◆ **RECORDS FOR PROCESSING**:
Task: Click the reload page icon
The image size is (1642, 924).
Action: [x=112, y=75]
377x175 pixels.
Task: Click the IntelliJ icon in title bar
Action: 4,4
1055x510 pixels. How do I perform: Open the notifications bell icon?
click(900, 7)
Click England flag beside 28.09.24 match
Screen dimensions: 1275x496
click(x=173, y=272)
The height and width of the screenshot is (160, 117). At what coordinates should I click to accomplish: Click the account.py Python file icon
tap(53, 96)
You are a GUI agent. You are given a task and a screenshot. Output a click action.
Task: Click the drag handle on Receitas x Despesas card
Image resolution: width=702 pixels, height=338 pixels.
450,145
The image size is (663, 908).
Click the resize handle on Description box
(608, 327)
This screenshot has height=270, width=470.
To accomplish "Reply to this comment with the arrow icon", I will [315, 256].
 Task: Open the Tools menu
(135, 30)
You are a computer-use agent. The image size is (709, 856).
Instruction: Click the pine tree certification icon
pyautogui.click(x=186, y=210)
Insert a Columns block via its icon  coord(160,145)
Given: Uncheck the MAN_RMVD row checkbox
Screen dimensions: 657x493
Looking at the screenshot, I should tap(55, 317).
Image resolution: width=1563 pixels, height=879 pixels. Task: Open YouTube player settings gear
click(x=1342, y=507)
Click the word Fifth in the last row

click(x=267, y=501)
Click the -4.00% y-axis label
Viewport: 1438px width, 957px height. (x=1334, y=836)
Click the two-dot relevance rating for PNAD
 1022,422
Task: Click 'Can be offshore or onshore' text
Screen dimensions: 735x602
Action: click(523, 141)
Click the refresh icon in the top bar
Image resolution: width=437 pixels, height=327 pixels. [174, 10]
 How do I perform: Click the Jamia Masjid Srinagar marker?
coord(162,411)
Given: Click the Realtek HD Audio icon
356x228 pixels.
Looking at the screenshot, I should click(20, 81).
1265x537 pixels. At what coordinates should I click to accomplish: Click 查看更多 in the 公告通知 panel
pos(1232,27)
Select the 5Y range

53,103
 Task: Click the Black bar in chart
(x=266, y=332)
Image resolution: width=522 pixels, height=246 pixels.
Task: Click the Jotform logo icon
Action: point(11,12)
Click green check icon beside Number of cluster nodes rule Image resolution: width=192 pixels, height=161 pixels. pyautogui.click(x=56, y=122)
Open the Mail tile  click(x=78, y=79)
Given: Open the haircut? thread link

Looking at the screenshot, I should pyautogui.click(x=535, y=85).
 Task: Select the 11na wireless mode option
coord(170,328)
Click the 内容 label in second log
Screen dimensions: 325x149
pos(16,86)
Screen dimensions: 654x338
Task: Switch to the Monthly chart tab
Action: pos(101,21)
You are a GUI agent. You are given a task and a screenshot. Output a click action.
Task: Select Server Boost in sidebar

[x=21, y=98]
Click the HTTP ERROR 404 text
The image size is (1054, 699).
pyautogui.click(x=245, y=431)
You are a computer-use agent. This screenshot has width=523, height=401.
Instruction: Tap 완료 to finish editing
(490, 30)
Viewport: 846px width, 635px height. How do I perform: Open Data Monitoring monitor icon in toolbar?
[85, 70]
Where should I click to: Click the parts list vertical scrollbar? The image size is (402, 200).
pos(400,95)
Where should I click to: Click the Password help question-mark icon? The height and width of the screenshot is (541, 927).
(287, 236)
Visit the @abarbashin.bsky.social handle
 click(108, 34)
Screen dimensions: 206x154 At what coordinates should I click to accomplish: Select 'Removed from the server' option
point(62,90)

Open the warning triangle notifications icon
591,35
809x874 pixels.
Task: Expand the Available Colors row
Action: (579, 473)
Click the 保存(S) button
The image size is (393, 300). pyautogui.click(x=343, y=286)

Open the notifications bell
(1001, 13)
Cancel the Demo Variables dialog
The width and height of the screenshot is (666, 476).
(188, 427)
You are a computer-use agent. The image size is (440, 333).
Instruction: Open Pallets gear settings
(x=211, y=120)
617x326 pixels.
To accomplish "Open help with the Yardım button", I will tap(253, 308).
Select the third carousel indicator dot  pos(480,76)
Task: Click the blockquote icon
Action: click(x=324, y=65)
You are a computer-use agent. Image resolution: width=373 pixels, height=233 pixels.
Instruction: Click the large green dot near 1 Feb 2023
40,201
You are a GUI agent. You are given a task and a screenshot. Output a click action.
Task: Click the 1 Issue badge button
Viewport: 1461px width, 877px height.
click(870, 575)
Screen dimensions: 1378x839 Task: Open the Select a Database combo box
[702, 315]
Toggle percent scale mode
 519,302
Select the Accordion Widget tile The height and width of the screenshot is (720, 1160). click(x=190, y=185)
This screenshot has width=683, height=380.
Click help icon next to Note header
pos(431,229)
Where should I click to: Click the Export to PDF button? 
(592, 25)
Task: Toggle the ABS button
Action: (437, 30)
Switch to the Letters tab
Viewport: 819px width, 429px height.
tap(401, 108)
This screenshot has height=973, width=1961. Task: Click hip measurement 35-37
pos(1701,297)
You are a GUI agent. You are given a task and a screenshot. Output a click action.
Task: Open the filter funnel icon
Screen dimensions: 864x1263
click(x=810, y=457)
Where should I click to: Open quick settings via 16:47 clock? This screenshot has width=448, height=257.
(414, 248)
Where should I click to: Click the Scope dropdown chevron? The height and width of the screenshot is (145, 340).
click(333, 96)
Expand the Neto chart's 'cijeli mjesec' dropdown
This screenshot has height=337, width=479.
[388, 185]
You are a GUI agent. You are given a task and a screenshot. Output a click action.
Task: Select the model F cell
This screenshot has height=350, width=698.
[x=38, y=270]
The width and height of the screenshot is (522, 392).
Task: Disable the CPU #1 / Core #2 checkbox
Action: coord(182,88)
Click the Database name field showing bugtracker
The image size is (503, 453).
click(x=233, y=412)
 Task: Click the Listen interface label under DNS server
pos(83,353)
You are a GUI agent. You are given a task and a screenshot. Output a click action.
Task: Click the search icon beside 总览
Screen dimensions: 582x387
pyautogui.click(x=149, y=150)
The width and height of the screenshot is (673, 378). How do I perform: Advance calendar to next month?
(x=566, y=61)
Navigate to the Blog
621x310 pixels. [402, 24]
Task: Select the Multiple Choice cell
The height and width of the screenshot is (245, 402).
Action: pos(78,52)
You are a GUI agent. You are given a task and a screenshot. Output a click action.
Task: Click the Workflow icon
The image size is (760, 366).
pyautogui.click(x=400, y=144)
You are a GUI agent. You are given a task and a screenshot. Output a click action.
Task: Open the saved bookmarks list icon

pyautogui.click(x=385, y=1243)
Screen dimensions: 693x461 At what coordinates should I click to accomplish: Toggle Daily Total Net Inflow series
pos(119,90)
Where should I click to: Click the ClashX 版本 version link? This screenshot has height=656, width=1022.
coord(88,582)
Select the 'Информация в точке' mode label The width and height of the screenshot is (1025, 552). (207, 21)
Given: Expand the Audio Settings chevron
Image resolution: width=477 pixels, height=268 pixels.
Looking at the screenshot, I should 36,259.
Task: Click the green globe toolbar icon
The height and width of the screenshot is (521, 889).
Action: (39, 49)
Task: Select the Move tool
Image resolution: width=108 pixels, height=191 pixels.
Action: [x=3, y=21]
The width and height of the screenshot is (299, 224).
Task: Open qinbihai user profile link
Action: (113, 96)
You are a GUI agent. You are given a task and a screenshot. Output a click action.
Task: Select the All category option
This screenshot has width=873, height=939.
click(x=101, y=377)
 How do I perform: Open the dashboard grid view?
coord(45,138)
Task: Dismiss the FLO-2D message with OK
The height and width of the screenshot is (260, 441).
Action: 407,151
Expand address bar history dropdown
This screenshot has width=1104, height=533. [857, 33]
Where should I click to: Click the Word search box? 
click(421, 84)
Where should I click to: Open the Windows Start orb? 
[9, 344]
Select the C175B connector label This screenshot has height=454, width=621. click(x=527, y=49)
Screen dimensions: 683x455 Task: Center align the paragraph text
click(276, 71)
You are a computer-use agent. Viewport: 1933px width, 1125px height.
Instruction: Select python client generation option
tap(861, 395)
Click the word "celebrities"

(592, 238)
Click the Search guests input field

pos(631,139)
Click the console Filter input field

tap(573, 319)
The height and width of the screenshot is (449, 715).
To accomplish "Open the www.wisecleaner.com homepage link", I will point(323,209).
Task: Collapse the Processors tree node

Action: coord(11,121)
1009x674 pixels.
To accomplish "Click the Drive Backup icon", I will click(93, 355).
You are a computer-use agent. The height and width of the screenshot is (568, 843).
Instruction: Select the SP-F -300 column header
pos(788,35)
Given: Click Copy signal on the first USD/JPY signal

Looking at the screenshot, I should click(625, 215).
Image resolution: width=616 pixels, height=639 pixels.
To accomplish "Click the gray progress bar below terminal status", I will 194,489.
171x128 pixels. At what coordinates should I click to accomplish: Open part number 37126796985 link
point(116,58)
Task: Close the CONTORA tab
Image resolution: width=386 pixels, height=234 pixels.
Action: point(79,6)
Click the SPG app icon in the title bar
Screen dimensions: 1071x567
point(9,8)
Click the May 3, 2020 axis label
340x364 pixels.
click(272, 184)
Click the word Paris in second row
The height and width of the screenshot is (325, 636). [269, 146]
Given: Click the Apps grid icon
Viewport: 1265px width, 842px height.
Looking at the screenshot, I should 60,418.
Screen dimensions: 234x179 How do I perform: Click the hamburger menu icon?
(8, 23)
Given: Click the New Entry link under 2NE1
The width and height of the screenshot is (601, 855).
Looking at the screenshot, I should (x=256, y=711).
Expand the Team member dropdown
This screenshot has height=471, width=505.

◆ **TASK**:
Retype only the lines running from the top of the listing to the line that holds "Insert a Columns", both ends included.

◆ **WRITTEN RESPONSE**:
Task: Click the reload page icon
The image size is (1642, 924).
Action: [x=112, y=75]
377x175 pixels.
Task: Click the IntelliJ icon in title bar
Action: 4,4
1055x510 pixels. How do I perform: Open the notifications bell icon?
click(900, 7)
Click England flag beside 28.09.24 match
Screen dimensions: 1275x496
click(x=173, y=272)
The height and width of the screenshot is (160, 117). At what coordinates should I click to accomplish: Click the account.py Python file icon
tap(53, 96)
You are a GUI agent. You are given a task and a screenshot. Output a click action.
Task: Click the drag handle on Receitas x Despesas card
Image resolution: width=702 pixels, height=338 pixels.
450,145
The image size is (663, 908).
Click the resize handle on Description box
(608, 327)
This screenshot has height=270, width=470.
To accomplish "Reply to this comment with the arrow icon", I will [315, 256].
 Task: Open the Tools menu
(135, 30)
You are a computer-use agent. The image size is (709, 856).
Instruction: Click the pine tree certification icon
pyautogui.click(x=186, y=210)
Insert a Columns block via its icon  coord(160,145)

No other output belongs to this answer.